▶ [TASK BRIEF]:
Copy the lines exactly. Begin at the first line of the data and stop after the line with "Task: Collapse the .swiftpm folder".

▶ [RECORDS FOR THE TASK]:
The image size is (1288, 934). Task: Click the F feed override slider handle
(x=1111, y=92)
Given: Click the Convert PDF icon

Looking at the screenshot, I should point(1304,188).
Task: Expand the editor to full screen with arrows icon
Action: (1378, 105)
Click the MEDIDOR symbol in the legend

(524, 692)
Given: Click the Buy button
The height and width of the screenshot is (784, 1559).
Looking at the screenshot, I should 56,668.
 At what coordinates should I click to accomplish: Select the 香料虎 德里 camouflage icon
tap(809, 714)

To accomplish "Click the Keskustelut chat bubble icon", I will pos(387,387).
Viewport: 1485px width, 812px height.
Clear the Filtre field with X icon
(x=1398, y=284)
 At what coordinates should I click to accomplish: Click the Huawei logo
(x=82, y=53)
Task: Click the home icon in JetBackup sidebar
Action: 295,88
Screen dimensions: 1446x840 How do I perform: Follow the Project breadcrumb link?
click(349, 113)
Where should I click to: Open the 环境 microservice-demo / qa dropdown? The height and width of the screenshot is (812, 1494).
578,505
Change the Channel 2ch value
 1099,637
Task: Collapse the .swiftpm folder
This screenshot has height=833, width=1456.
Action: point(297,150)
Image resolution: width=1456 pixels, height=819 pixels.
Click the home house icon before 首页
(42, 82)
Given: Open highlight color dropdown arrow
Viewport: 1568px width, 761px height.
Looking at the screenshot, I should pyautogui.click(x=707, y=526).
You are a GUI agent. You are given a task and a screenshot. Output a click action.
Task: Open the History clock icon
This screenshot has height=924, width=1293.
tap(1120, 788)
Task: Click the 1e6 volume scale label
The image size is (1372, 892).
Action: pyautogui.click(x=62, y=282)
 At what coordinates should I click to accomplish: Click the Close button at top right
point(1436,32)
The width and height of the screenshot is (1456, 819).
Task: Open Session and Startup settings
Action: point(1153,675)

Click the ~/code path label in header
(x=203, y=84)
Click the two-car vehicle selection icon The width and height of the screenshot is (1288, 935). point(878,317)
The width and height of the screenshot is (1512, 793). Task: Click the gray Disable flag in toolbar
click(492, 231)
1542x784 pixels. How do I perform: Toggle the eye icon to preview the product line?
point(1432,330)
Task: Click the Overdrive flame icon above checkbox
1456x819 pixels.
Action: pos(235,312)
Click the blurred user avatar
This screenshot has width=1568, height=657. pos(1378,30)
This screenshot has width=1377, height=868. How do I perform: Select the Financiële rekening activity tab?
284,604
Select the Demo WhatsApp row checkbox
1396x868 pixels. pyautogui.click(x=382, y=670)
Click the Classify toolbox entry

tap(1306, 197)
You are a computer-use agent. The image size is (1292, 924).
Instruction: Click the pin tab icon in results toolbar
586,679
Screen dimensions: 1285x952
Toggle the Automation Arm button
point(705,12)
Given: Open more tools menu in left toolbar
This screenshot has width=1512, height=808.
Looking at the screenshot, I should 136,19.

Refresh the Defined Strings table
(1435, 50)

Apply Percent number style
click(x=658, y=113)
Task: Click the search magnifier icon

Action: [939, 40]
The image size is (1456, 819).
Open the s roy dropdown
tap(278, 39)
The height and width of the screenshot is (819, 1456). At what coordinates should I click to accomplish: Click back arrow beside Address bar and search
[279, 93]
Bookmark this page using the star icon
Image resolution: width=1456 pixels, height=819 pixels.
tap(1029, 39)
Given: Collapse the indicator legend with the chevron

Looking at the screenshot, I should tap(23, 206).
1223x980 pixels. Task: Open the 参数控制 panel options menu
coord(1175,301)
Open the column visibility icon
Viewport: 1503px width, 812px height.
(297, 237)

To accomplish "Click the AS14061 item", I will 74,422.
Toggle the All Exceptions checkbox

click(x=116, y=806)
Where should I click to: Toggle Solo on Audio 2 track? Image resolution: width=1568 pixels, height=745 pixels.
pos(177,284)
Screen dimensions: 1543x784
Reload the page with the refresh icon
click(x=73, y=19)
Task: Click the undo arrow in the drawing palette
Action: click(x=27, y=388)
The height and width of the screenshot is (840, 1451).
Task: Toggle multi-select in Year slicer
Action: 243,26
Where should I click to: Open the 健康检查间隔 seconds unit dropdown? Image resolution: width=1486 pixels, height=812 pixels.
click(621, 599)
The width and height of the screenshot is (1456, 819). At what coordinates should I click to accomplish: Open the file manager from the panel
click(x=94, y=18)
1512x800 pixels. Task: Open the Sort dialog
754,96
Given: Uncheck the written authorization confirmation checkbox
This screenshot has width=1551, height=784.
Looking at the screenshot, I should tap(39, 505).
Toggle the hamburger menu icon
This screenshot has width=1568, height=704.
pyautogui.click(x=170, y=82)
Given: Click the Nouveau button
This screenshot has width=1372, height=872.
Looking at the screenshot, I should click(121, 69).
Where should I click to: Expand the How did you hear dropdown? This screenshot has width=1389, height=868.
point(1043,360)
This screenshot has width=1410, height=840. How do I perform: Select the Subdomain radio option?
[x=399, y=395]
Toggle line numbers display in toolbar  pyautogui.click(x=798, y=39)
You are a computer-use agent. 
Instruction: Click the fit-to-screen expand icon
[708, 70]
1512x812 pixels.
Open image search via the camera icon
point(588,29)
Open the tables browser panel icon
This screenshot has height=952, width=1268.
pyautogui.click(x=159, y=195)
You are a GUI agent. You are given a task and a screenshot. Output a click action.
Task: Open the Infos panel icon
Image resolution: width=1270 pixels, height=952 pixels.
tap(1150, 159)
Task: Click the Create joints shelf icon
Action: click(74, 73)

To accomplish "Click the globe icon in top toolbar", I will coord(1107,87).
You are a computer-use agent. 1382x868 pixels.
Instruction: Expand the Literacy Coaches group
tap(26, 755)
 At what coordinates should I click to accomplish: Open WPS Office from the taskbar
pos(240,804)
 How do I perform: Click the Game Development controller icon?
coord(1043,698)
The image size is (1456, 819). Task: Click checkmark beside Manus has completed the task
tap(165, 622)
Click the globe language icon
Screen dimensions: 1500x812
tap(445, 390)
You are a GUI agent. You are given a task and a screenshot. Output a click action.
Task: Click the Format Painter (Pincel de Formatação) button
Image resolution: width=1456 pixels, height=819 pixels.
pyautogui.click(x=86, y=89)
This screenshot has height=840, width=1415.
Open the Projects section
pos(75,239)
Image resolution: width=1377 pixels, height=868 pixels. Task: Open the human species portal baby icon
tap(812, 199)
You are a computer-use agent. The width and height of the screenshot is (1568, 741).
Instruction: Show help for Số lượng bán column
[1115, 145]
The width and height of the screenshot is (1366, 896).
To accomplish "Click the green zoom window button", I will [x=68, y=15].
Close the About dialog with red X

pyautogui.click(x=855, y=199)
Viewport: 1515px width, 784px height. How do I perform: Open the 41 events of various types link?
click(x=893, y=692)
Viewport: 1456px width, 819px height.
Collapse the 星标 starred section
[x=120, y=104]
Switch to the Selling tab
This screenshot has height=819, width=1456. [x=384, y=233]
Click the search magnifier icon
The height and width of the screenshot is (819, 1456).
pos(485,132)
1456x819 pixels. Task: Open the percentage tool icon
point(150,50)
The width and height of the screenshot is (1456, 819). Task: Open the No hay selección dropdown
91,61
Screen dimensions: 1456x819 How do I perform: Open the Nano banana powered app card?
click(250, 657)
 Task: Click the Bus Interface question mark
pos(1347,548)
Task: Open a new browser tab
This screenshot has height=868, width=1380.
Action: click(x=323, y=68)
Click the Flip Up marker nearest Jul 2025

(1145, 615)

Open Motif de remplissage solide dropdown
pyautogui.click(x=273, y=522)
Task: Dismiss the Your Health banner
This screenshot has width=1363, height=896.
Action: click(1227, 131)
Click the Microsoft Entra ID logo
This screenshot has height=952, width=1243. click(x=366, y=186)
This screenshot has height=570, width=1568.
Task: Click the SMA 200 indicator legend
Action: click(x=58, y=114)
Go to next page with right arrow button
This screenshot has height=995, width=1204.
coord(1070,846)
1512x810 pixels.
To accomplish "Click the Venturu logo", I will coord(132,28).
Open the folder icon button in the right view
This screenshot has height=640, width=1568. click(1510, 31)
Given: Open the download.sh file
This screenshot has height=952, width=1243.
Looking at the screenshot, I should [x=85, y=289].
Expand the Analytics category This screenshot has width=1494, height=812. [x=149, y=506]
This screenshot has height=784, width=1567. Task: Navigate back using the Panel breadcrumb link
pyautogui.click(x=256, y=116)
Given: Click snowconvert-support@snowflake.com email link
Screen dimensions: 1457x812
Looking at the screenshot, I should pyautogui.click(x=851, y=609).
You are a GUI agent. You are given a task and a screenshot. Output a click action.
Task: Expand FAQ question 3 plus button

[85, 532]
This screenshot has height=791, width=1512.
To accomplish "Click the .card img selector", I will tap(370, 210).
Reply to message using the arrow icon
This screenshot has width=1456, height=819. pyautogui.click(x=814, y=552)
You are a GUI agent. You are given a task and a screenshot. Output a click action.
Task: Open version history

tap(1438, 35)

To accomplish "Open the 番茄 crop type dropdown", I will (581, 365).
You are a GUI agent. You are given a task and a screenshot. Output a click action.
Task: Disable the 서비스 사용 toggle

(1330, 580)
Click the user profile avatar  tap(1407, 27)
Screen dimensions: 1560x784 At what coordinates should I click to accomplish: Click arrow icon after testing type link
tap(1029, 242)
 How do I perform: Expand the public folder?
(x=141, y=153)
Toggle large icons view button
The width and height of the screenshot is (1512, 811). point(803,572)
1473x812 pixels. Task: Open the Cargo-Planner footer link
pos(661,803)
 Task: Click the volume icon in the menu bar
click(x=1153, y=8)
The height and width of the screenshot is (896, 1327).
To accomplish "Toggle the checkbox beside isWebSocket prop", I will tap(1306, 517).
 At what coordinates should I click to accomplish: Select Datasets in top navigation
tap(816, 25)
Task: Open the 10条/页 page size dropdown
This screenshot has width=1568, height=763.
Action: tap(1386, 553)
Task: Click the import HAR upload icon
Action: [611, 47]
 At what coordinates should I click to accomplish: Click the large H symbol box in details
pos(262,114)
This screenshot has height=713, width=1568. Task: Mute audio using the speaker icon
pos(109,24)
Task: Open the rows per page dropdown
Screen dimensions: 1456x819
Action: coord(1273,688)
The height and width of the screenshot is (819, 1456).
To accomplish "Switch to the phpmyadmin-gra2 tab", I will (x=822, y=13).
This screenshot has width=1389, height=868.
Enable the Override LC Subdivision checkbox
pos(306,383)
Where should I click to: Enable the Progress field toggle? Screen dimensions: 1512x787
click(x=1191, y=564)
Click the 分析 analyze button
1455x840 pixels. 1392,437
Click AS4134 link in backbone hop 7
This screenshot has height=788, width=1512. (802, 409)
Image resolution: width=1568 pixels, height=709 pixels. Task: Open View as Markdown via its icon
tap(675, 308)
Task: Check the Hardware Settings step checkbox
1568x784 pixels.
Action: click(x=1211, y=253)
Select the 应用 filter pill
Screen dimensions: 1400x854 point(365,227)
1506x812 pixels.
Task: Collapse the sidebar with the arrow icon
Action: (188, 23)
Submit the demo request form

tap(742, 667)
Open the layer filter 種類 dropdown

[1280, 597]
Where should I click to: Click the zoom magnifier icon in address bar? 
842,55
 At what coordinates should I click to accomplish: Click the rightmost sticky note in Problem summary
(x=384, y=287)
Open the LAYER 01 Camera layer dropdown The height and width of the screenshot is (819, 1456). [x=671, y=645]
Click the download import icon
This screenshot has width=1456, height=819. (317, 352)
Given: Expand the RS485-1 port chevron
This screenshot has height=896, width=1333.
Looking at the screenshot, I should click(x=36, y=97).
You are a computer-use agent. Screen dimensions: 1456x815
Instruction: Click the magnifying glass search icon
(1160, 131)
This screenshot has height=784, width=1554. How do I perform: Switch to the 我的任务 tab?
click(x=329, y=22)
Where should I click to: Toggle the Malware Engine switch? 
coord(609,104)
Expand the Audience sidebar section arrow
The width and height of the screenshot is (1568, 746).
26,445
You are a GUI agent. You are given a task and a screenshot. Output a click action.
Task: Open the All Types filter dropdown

▶ [SOLUTION BELOW]:
The image size is (1288, 934). Task: Click the F feed override slider handle
(x=1111, y=92)
Given: Click the Convert PDF icon

Looking at the screenshot, I should point(1304,188).
Task: Expand the editor to full screen with arrows icon
Action: (1378, 105)
Click the MEDIDOR symbol in the legend

(524, 692)
Given: Click the Buy button
The height and width of the screenshot is (784, 1559).
Looking at the screenshot, I should 56,668.
 At what coordinates should I click to accomplish: Select the 香料虎 德里 camouflage icon
tap(809, 714)

To accomplish "Click the Keskustelut chat bubble icon", I will pos(387,387).
Viewport: 1485px width, 812px height.
Clear the Filtre field with X icon
(x=1398, y=284)
 At what coordinates should I click to accomplish: Click the Huawei logo
(x=82, y=53)
Task: Click the home icon in JetBackup sidebar
Action: 295,88
Screen dimensions: 1446x840 How do I perform: Follow the Project breadcrumb link?
click(349, 113)
Where should I click to: Open the 环境 microservice-demo / qa dropdown? The height and width of the screenshot is (812, 1494).
578,505
Change the Channel 2ch value
 1099,637
Task: Collapse the .swiftpm folder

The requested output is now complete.